-- The exercise --
Set out the listing below as a numbered list, one line per item, with any blank lines dropped.

-------- Data listing

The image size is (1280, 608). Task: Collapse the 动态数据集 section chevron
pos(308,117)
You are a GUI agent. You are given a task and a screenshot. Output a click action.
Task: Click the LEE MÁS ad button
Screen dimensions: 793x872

----------------

-- Expected output --
1. The image size is (1280, 608). Task: Collapse the 动态数据集 section chevron
2. pos(308,117)
3. You are a GUI agent. You are given a task and a screenshot. Output a click action.
4. Task: Click the LEE MÁS ad button
5. Screen dimensions: 793x872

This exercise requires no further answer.